Teachers can establish a community of conscience by creating rules that teach fairness in classroom discussions and behavior. Teachers can model questions and answers that illustrate ways to thoughtful conversation rather than making students feel bad or devalued by their classmates. By providing model responses, teachers can illustrate to students how a good response helps to enrich a conversation whereas some responses can shut discussions down. Ideally, students should view each other as academic siblings or co-learners instead of competitors. This perspective allows students to understand that while disagreements may occur, they must work together to increase their knowledge.

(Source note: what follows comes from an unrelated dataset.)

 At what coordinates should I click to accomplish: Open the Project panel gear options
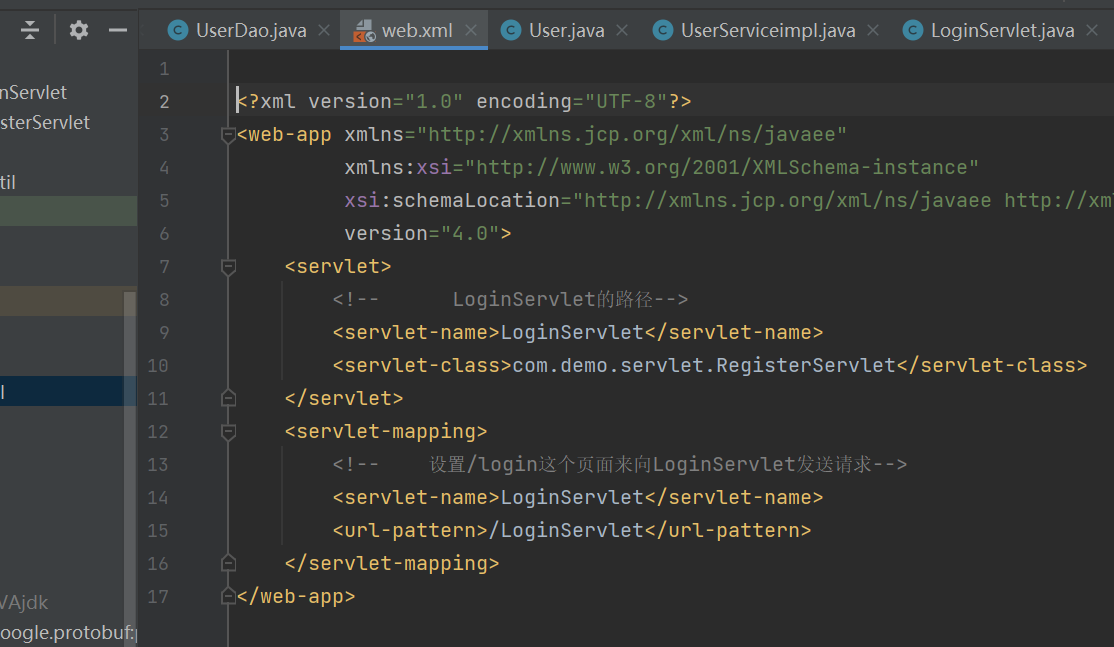79,30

By creating this sort of classroom environment, teachers enable students to build each other up in conversation and action. Teachers can also strengthen the classroom community through learning experiences that draw upon the diverse backgrounds of their students. Teachers must also be aware of the messages sent by the learning materials they use.

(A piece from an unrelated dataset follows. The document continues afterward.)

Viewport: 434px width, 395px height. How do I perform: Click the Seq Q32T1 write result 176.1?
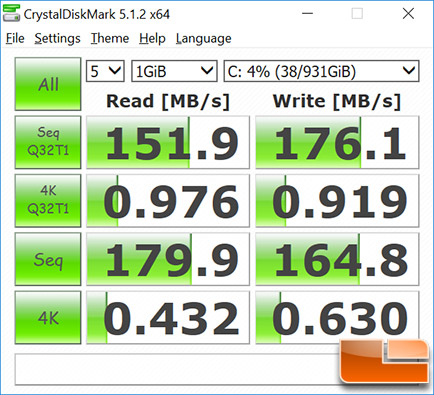click(x=337, y=142)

When choosing class materials, teachers should employ books, articles and lesson plans that include diverse voices and cultures. Educators also may need to call upon colleagues or community members from specific backgrounds in order to better understand their cultures.

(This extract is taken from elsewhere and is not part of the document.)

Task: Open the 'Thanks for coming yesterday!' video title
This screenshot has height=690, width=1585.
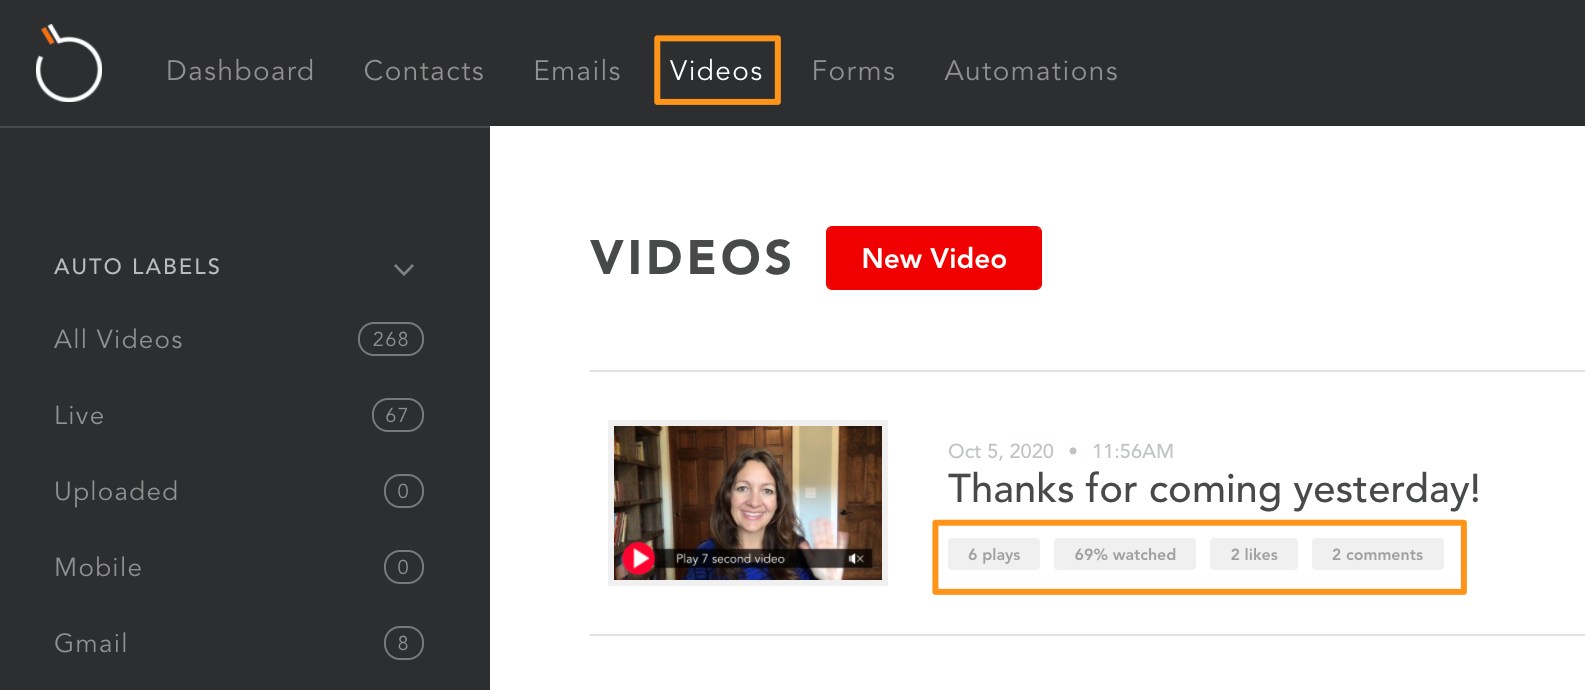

Students need to be able to recognize real-world problems and critically engage with these issues. Racism in the United States has been the focus in several high-profile incidents of violence against people of color.

In Our Classrooms

As students explore issues like the Trayvon Martin case or witness racism in their own lives, they need to be able to bring up these issues in class discussions. They also need to be able to recognize ways racism masquerades as normal treatment and question this treatment. While young people are fairly adept at recognizing overt bullying in the form of assault, name-calling and online harassment, they might not be aware of the other ways that bullying can manifest.

Students should be taught about the harm done by smaller behaviors that are often normalized as a part of the adolescent experience.